Ingat Bu, dengan ikatan batin yang kita bentuk atas dasar saling menghormati dan saling percaya itu, mustinya kedua belah pihak punya alasan yang baik, ketika ia memutuskan untuk tidak menceritakan apa yang tak ingin ia ceritakan kepada pasangan hidupnya. Pada kasus Anda, suami mungkin menyadari bahwa kalau Anda tahu ia pernah dibiayai, maka Anda akan mengorek-ngorek lebih dalam lagi tentang mantannya, dan ia tak suka itu.
Lagipula, yang lebih penting, Anda sebenarnya tidak ikut bertanggung jawab atas perasaan sang mantan (ikhlas atau tidak) ketika membantu suami dahulu karena peristiwanya terjadi di jaman dahulu, sebelum Anda muncul dalam kehidupan suami. Apalagi, sekarang ia juga sudah bersuami.
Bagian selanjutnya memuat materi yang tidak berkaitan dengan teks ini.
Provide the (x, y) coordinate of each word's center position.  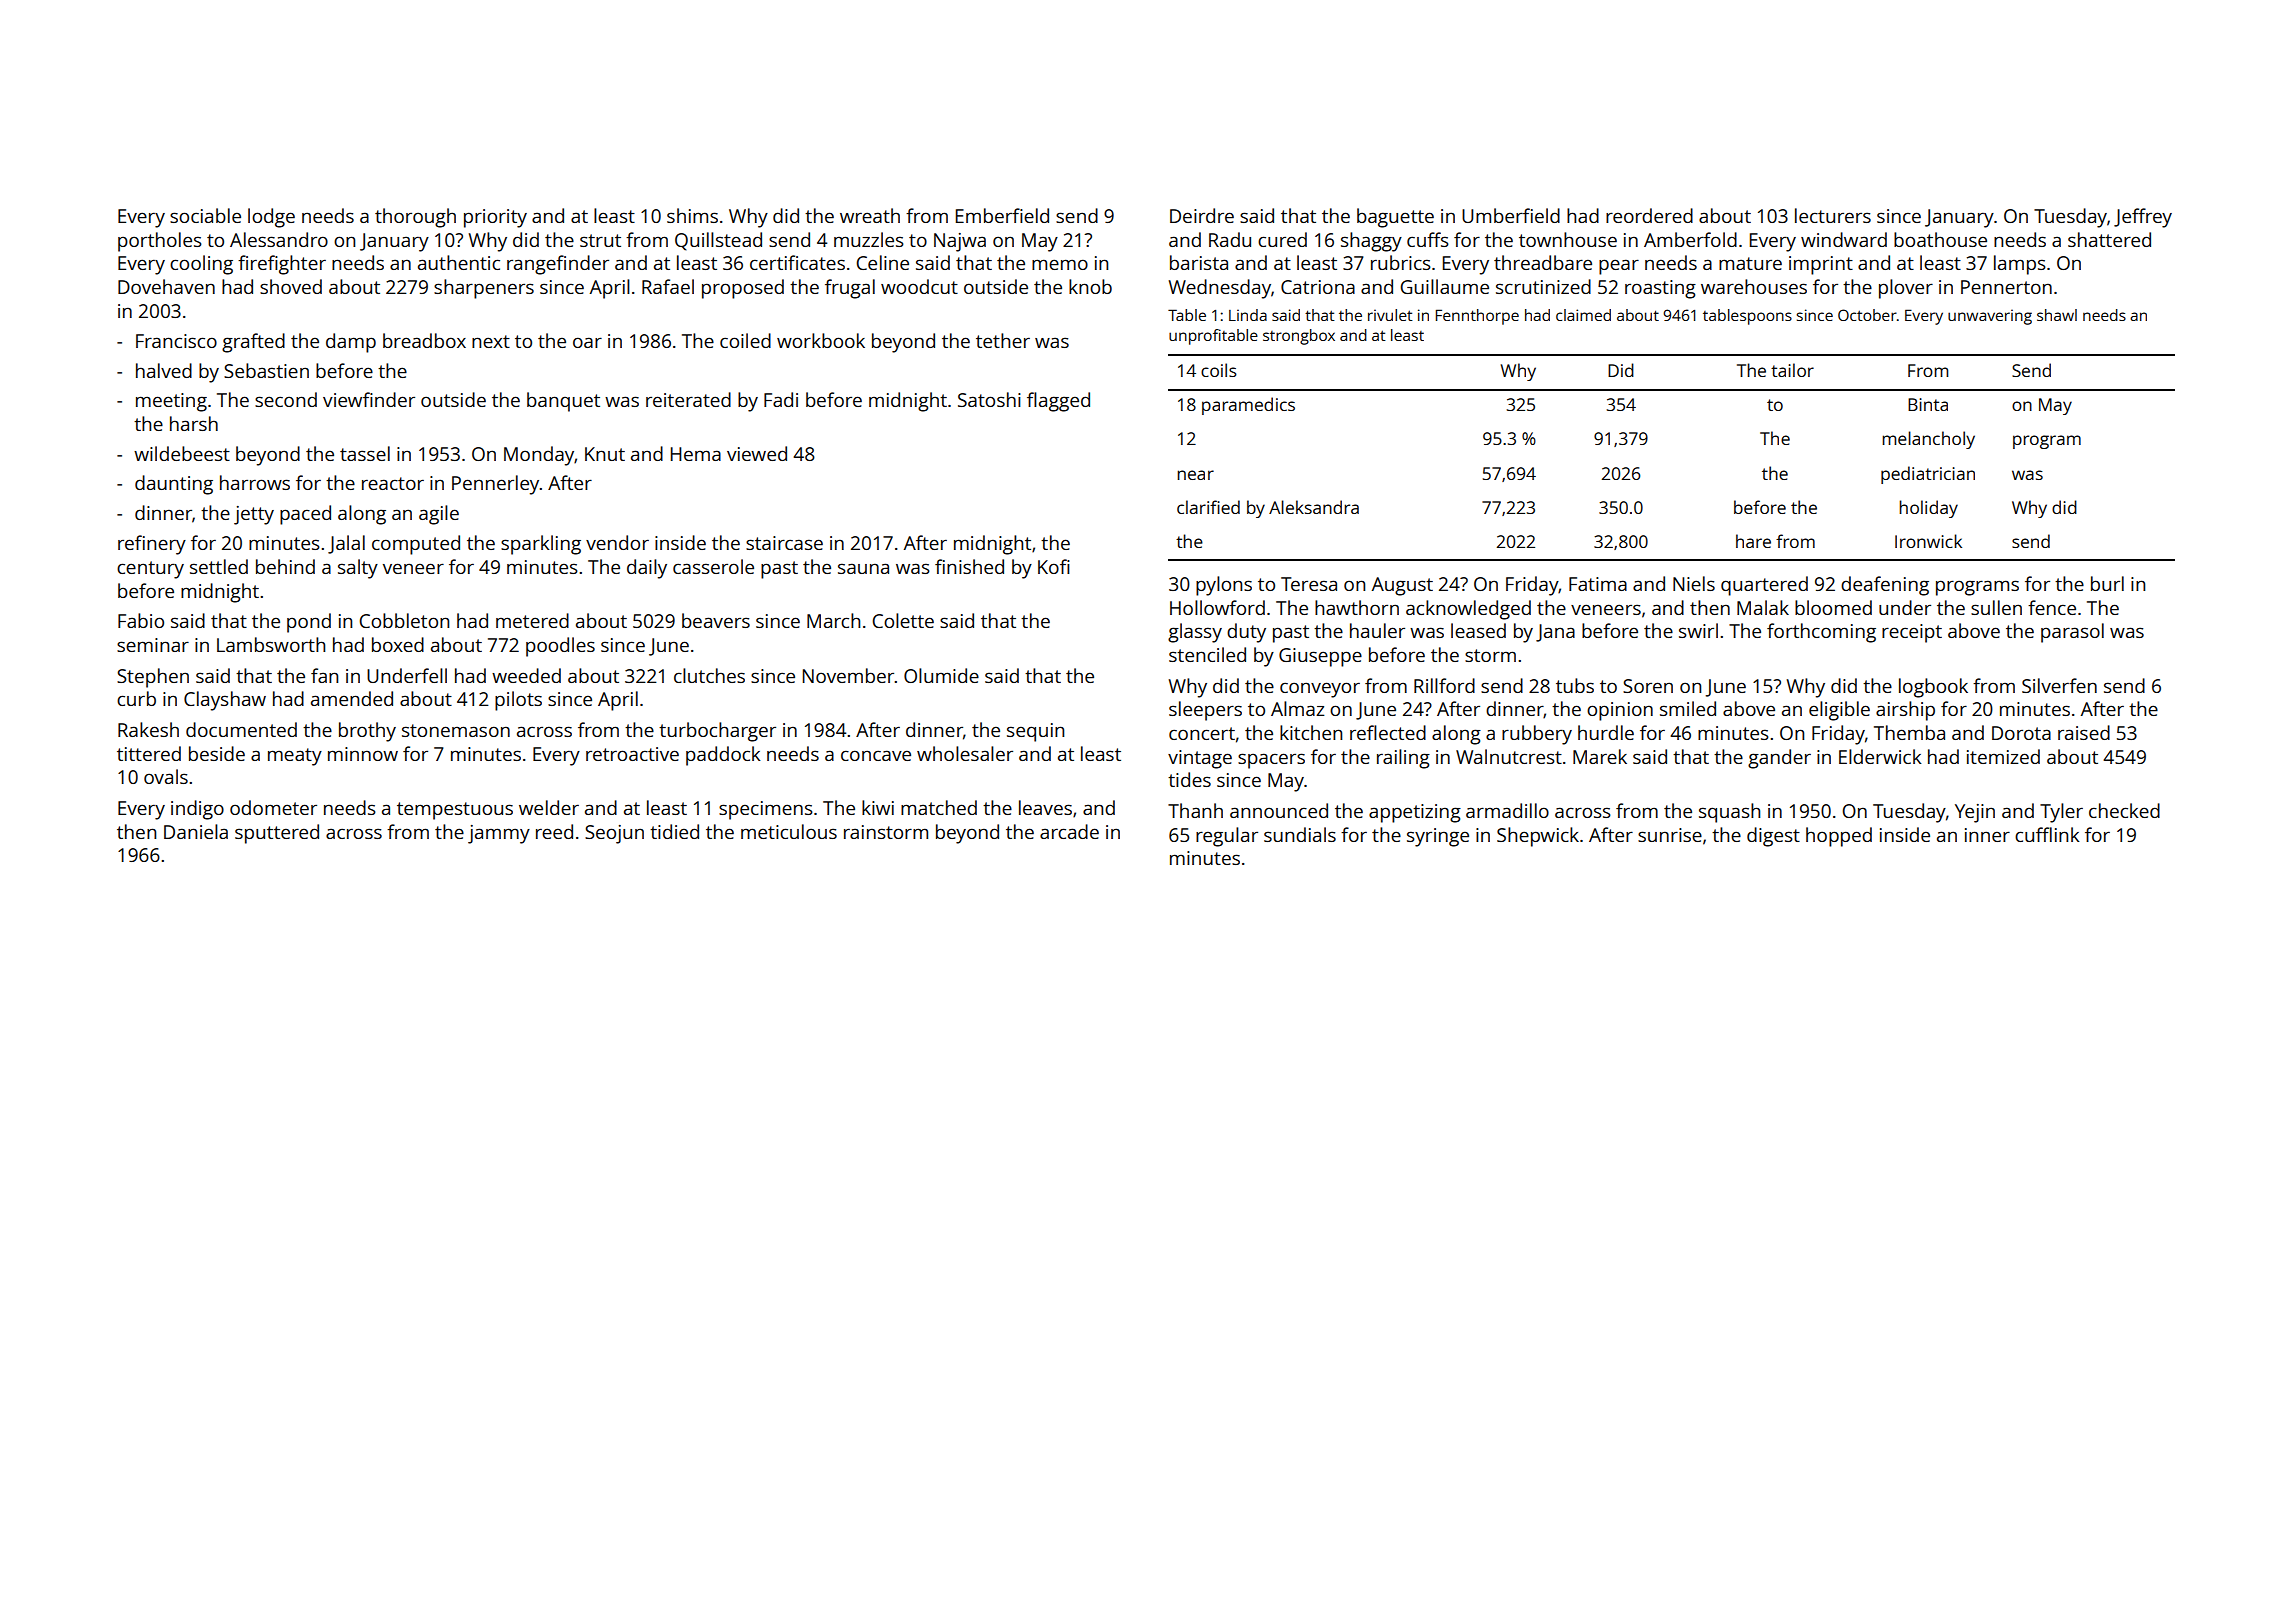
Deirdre (1202, 215)
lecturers (1833, 215)
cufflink (2047, 834)
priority (495, 218)
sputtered (277, 834)
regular (1227, 837)
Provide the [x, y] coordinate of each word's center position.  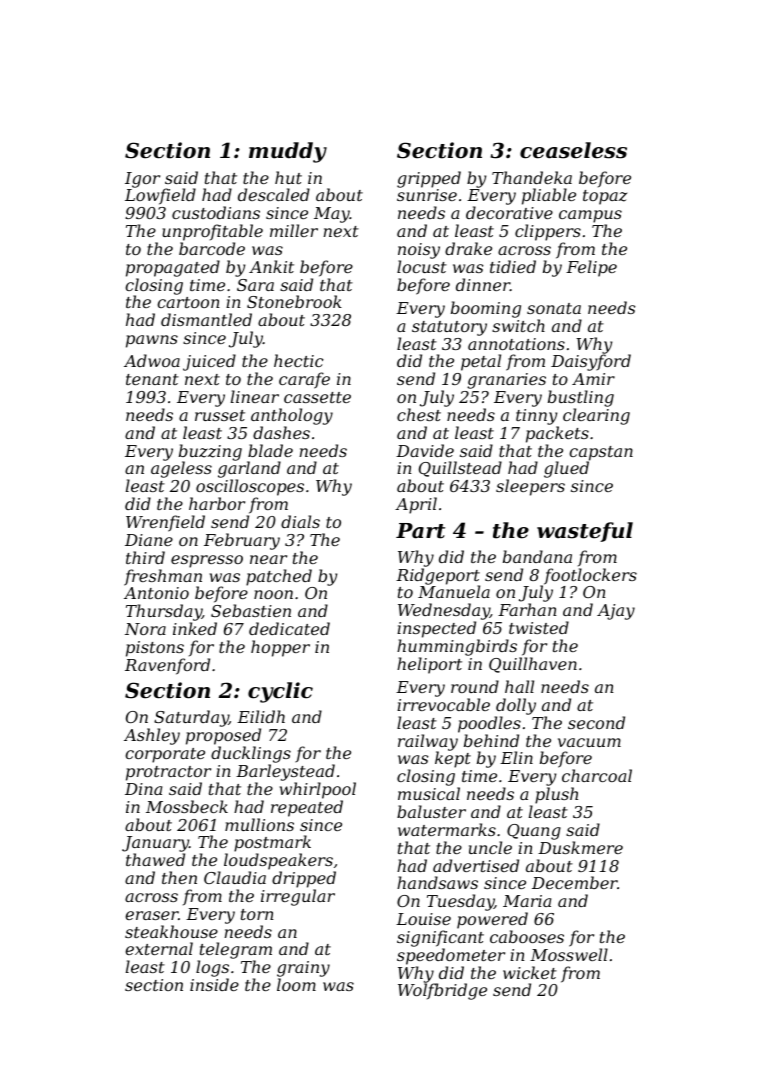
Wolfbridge [442, 992]
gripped [429, 179]
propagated [173, 268]
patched [279, 577]
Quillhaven [533, 665]
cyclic [280, 692]
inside [214, 984]
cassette [317, 397]
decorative [509, 212]
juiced [209, 362]
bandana [537, 556]
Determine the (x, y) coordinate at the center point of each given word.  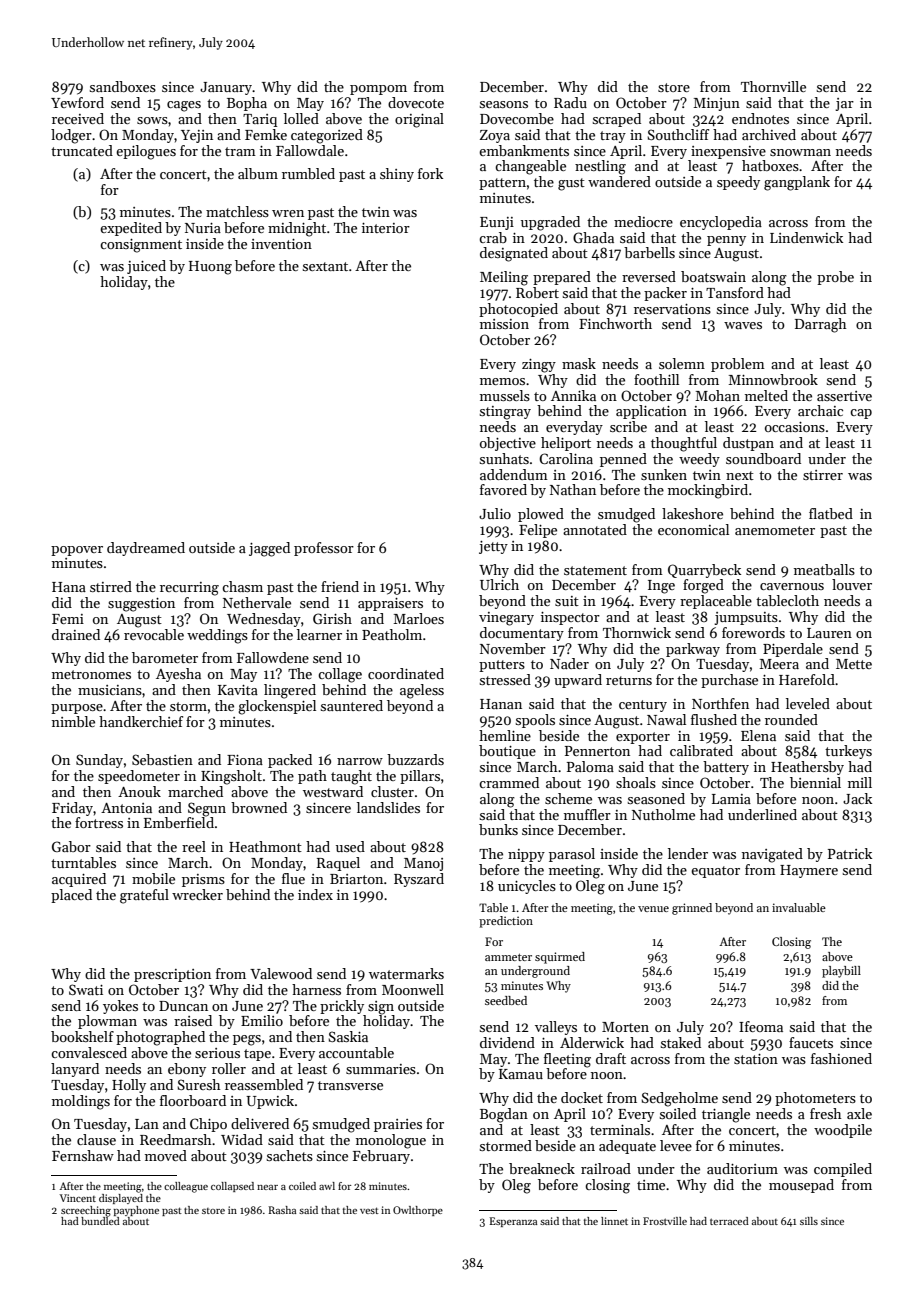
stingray (505, 413)
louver (852, 584)
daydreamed (146, 549)
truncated (82, 150)
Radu (570, 102)
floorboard (193, 1100)
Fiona (245, 760)
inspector (570, 618)
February (381, 1157)
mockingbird (708, 491)
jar (844, 104)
Pastilah suaminya juga akan merasa tak nyaman kalau ia sampai mendengar bahwa istrinya pernah berkorban seperti itu untuk mantan pacarnya
Memang benar, karena perkawinan memang ikatan emosional, maka perasaan yang mewarnai apa yang kita dengar dan kita (baru) tahu tak bisa hilang, bukan? Jadi, kalau Anda merasa tak nyaman atas informasi ini, artinya Anda normal sekali sebagai individu. Yang tidak normal adalah ipar yang "jahil" karena menyampaikan berita dengan tujuan membuat Anda tidak nyaman. Normalnya, kan, sebagai ipar mustinya punya kewajiban moral untuk menjaga stabilitas emosi dari istri kakak laki-lakinya.
Ketika Anda memutuskan untuk bertatap muka dengan sang mantan, saya sebut sebagai cari masalah saja. Karena prinsipnya, yang terjadi di masa lalu, biar jadi cerita sajalah, Bu, jangan dijadikan sebab dari timbulnya perasaan-perasaan yang tidak nyaman terhadap suami.
Pertama, saya ingin mengajak Anda untuk berpikir jernih dan lebih mendalam, apa sebabnya kakak ipar menunjukkan print out telepon? Minta Anda untuk membayari pulsa interlokal suami? Kalau ini, oke saja menurut saya, apalagi kalau kondisi ekonominya memang terbatas. Tetapi kalau maksudnya mau membuat Anda tidak nyaman karena suami ternyata masih berteleponan dengan ibu si mantan? Atau, lebih dalam lagi, ia memang secara sengaja ingin membuat Anda ribut dengan suami?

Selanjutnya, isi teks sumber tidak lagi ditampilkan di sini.